Even within local communities, we use national identity as a quiet form of understanding. We know what is culturally appropriate and what is expected. We take comfort in the fact that the people around us follow the same “rule book”.
In conversations with foreigners, national identity is often utilized as a way of understanding the person’s values.
In a conversation between a Danish person and a Pakistani person, they both know that the Danish person is probably more liberal leaning, whilst the Pakistani person has grown up in a society that emphasizes the importance of patriarchy and religion.
National identity can also be used as a lighthearted way of “breaking the ice” between foreigners.
People can reference pop-culture or cuisine relevant to that country and ask questions about it as a way of building a relationship (e.g. Talking to a Japanese person about sushi, Mt. Fuji, anime, kimono, samurais, ninjas etc).
This is where the problem arises for Third Culture Kids.
As someone who has a relationship with all cultures they have lived in, whilst not having ownership of any, the Third Culture Kid will feel awkward about acting as an ambassador of their passport country. They do however tend to accept this role as over having rabble off a long list of countries they have lived in.

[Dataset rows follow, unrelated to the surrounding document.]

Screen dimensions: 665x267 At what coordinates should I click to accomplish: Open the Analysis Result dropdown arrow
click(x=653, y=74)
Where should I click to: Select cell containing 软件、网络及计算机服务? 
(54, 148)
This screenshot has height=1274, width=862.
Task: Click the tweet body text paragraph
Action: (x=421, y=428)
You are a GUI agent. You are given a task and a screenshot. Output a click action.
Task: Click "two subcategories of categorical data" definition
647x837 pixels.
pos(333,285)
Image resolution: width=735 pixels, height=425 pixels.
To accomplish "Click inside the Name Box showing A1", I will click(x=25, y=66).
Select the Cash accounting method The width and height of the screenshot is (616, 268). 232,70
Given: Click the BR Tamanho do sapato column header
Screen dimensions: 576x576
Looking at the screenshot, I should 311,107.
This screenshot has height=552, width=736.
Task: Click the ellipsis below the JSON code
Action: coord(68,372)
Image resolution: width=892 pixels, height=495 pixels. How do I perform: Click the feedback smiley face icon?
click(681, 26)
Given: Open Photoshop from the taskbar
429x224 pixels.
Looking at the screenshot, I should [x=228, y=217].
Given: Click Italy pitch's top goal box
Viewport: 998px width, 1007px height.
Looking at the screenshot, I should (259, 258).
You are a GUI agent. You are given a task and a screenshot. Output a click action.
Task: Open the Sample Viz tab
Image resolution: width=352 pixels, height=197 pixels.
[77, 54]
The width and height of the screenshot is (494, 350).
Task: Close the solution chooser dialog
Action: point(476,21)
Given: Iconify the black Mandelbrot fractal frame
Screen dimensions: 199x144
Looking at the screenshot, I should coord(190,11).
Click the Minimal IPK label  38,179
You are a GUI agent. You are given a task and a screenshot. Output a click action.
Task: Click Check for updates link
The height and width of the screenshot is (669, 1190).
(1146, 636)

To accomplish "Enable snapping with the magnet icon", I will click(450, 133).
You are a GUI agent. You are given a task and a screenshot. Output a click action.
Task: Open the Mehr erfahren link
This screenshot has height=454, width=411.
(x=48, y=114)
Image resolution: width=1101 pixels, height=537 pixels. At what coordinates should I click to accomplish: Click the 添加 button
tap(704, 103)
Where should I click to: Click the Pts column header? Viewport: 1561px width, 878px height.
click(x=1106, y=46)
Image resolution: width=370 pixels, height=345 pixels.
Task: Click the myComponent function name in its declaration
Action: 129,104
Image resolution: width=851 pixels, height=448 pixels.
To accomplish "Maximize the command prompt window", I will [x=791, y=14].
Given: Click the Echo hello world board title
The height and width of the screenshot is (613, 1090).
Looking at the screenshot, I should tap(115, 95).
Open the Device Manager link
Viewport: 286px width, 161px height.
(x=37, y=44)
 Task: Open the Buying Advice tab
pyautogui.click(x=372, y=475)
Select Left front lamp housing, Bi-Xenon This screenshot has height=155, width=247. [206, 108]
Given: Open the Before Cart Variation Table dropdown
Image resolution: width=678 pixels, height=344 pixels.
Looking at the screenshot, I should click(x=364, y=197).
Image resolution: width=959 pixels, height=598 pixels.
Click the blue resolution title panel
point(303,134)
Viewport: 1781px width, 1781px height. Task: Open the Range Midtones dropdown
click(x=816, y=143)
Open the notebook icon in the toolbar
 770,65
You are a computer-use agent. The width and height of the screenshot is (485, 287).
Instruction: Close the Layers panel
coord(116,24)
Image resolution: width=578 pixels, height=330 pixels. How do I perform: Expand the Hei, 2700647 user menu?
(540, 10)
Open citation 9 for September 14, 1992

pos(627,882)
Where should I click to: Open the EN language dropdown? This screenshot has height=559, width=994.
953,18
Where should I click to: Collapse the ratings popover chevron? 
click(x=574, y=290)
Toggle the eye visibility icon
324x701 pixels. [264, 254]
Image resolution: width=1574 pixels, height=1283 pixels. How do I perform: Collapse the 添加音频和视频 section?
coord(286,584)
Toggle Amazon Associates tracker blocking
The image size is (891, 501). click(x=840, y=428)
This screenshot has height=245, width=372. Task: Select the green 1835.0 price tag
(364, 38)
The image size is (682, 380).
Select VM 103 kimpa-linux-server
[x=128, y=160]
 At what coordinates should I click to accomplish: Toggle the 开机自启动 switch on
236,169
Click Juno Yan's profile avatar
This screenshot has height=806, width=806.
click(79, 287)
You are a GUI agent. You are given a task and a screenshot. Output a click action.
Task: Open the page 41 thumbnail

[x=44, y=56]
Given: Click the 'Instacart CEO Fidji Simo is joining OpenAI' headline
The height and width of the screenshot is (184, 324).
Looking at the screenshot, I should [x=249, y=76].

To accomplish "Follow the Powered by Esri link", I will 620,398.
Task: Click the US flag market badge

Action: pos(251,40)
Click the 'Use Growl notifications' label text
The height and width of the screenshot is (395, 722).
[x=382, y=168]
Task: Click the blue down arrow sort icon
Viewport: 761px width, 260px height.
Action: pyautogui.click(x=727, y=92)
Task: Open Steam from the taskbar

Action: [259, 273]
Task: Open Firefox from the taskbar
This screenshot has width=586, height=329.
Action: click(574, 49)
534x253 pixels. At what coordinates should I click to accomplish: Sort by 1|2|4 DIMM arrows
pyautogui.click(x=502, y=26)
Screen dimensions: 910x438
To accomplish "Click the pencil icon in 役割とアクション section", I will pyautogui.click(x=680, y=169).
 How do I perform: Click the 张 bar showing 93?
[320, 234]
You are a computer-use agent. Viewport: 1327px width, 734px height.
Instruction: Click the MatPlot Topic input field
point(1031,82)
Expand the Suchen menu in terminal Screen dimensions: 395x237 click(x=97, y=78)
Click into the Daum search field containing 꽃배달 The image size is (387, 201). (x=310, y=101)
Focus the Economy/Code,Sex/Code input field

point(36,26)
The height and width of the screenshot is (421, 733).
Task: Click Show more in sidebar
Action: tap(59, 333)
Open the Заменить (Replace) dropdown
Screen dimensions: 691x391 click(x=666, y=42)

This forces the Third Culture Kid to answer a question that the majority of people have already answered for themselves, namely – where am I from?
Many people tend to ask it to TCKs out of curiosity, but the answer is often so complex that the Third Culture Kid feels frustrated at having to deal with it and can, at times, feel a need to hide their past in order to not deal with it.
As displayed on the graph below, Third Culture Kids will move between cultures in what is called a Cross Culture Cycle.
They are in their passport culture at home and in a different culture at school (possibly American or British) and in the transition between the two and in their daily life in general they interact with the host culture.
This cycle replaces the concept of national identity for Third Culture Kids and becomes the building blocks of their identity.
Therefore when TCKs are forced to make a decision to move somewhere, they are forced to break one of the blocks that supports the foundation of our identity.
That is why most Third Culture Kids trap themselves in a cycle of constantly relocating to a country different from their passport culture.
They do so in order to maintain the third block (host culture) of their identity.
The question of national identity is a very sensitive subject for TCKs and one that has to be faced head-on in order for them to create stability in their life and to stave off depression and other mental health issues.